Determining IFI44 as a key lupus nephritis's biomarker through bioinformatics and immunohistochemistry.

作者信息

Tan Yue, Wang Xueyao, Zhang Deyou, Wang Jiahui, Wang Shuxian, Yu Jinyu, Wu Hao

机构信息

Department of Nephrology, The First Hospital of Jilin University, Changchun, China.

Department of Critical Care Medicine, The First Hospital of Jilin University, Changchun, China.

出版信息

Ren Fail. 2025 Dec;47(1):2479575. doi: 10.1080/0886022X.2025.2479575. Epub 2025 Mar 18.

Abstract

BACKGROUND

Lupus nephritis (LN) emerges as a severe complication of systemic lupus erythematosus (SLE), significantly affecting patient survival. Despite improvements in treatment reducing LN's morbidity and mortality, existing therapies remain suboptimal, emphasizing the necessity for early detection to improve patient outcomes.

METHODS

This study employs bioinformatics and machine learning to identify and validate potential LN biomarkers using immunohistochemistry (IHC). It explores the relationship between these biomarkers and the clinical and pathological characteristics of LN, assessing their prognostic significance. The research provides deeper mechanistic insights by employing Gene Set Enrichment Analysis (GSEA), Gene Ontology (GO), and Kyoto Encyclopedia of Genes and Genomes (KEGG) analyses. Additionally, the study characterizes the immune profiles of LN patients through the CIBERSORT algorithm, focusing on the role of interferon-inducible protein 44 (IFI44) as a key biomarker.

RESULTS

IFI44 shows elevated expression in LN-affected kidneys, compared to healthy controls.
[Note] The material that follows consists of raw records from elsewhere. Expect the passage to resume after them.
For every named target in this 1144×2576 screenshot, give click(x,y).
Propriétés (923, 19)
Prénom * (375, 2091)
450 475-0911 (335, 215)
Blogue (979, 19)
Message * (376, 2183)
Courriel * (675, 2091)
The levels of IFI44 positively correlate with serum creatinine and the Systemic Lupus Erythematosus Disease Activity Index (SLEDAI) and inversely with serum complement C3 and initial estimated glomerular filtration rate (eGFR).

CONCLUSION

IFI44 is identified as a promising biomarker for LN, offering potential to refine the assessment of disease progression and predict clinical outcomes. This facilitates the development of more personalized treatment strategies for LN patients.

摘要

背景

狼疮性肾炎(LN)是系统性红斑狼疮(SLE)的一种严重并发症,显著影响患者的生存率。尽管治疗方法的改进降低了LN的发病率和死亡率,但现有疗法仍不尽人意,这凸显了早期检测以改善患者预后的必要性。

方法

本研究采用生物信息学和机器学习方法,通过免疫组织化学(IHC)识别和验证潜在的LN生物标志物。它探讨了这些生物标志物与LN临床和病理特征之间的关系,评估它们的预后意义。该研究通过基因集富集分析(GSEA)、基因本体论(GO)和京都基因与基因组百科全书(KEGG)分析提供了更深入的机制见解。此外,该研究通过CIBERSORT算法对LN患者的免疫谱进行了表征,重点关注干扰素诱导蛋白44(IFI44)作为关键生物标志物的作用。

结果

与健康对照相比,IFI44在受LN影响的肾脏中表达升高。IFI44水平与血清肌酐和系统性红斑狼疮疾病活动指数(SLEDAI)呈正相关,与血清补体C3和初始估计肾小球滤过率(eGFR)呈负相关。

结论

IFI44被确定为LN的一个有前景的生物标志物,有望改善疾病进展评估并预测临床结果。这有助于为LN患者制定更个性化的治疗策略。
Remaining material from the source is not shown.